Written task
Put every line of the records below into a Markdown table with the columns "Row" and "Line". Number the rows in order and leave out blank lines.

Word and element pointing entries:
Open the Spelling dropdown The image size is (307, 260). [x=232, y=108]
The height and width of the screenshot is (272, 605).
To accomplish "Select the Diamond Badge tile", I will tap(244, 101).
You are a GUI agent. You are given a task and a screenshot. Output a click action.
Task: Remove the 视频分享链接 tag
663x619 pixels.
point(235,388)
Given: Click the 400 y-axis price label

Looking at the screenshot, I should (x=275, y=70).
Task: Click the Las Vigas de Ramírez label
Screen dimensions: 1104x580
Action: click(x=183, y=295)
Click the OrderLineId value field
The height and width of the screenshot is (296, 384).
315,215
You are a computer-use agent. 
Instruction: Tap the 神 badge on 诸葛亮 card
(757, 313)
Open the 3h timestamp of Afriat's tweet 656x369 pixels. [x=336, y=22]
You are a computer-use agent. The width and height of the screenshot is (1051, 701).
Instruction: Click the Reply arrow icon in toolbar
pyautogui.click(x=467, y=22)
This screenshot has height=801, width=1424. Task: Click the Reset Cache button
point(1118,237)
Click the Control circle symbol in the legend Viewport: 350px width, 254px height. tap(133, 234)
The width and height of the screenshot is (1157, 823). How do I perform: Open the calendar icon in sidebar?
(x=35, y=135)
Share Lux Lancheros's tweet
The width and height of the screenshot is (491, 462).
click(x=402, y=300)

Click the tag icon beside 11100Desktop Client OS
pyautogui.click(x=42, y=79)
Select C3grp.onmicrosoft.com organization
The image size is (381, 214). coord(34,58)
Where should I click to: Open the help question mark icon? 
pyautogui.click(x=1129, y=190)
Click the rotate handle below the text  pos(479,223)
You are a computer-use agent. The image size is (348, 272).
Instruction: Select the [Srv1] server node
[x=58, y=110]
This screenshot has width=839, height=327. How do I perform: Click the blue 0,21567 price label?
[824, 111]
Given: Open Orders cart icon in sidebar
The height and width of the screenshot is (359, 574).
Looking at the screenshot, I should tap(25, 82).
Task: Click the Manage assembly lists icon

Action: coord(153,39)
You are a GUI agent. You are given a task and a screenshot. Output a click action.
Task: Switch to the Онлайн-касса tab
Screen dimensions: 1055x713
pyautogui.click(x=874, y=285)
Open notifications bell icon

Exercise response
| Row | Line |
|---|---|
| 1 | Open the Spelling dropdown The image size is (307, 260). [x=232, y=108] |
| 2 | The height and width of the screenshot is (272, 605). |
| 3 | To accomplish "Select the Diamond Badge tile", I will tap(244, 101). |
| 4 | You are a GUI agent. You are given a task and a screenshot. Output a click action. |
| 5 | Task: Remove the 视频分享链接 tag |
| 6 | 663x619 pixels. |
| 7 | point(235,388) |
| 8 | Given: Click the 400 y-axis price label |
| 9 | Looking at the screenshot, I should (x=275, y=70). |
| 10 | Task: Click the Las Vigas de Ramírez label |
| 11 | Screen dimensions: 1104x580 |
| 12 | Action: click(x=183, y=295) |
| 13 | Click the OrderLineId value field |
| 14 | The height and width of the screenshot is (296, 384). |
| 15 | 315,215 |
| 16 | You are a computer-use agent.  |
| 17 | Instruction: Tap the 神 badge on 诸葛亮 card |
| 18 | (757, 313) |
| 19 | Open the 3h timestamp of Afriat's tweet 656x369 pixels. [x=336, y=22] |
| 20 | You are a computer-use agent. The width and height of the screenshot is (1051, 701). |
| 21 | Instruction: Click the Reply arrow icon in toolbar |
| 22 | pyautogui.click(x=467, y=22) |
| 23 | This screenshot has height=801, width=1424. Task: Click the Reset Cache button |
| 24 | point(1118,237) |
| 25 | Click the Control circle symbol in the legend Viewport: 350px width, 254px height. tap(133, 234) |
| 26 | The width and height of the screenshot is (1157, 823). How do I perform: Open the calendar icon in sidebar? |
| 27 | (x=35, y=135) |
| 28 | Share Lux Lancheros's tweet |
| 29 | The width and height of the screenshot is (491, 462). |
| 30 | click(x=402, y=300) |
| 31 | Click the tag icon beside 11100Desktop Client OS |
| 32 | pyautogui.click(x=42, y=79) |
| 33 | Select C3grp.onmicrosoft.com organization |
| 34 | The image size is (381, 214). coord(34,58) |
| 35 | Where should I click to: Open the help question mark icon?  |
| 36 | pyautogui.click(x=1129, y=190) |
| 37 | Click the rotate handle below the text  pos(479,223) |
| 38 | You are a computer-use agent. The image size is (348, 272). |
| 39 | Instruction: Select the [Srv1] server node |
| 40 | [x=58, y=110] |
| 41 | This screenshot has width=839, height=327. How do I perform: Click the blue 0,21567 price label? |
| 42 | [824, 111] |
| 43 | Given: Open Orders cart icon in sidebar |
| 44 | The height and width of the screenshot is (359, 574). |
| 45 | Looking at the screenshot, I should tap(25, 82). |
| 46 | Task: Click the Manage assembly lists icon |
| 47 | Action: coord(153,39) |
| 48 | You are a GUI agent. You are given a task and a screenshot. Output a click action. |
| 49 | Task: Switch to the Онлайн-касса tab |
| 50 | Screen dimensions: 1055x713 |
| 51 | pyautogui.click(x=874, y=285) |
| 52 | Open notifications bell icon |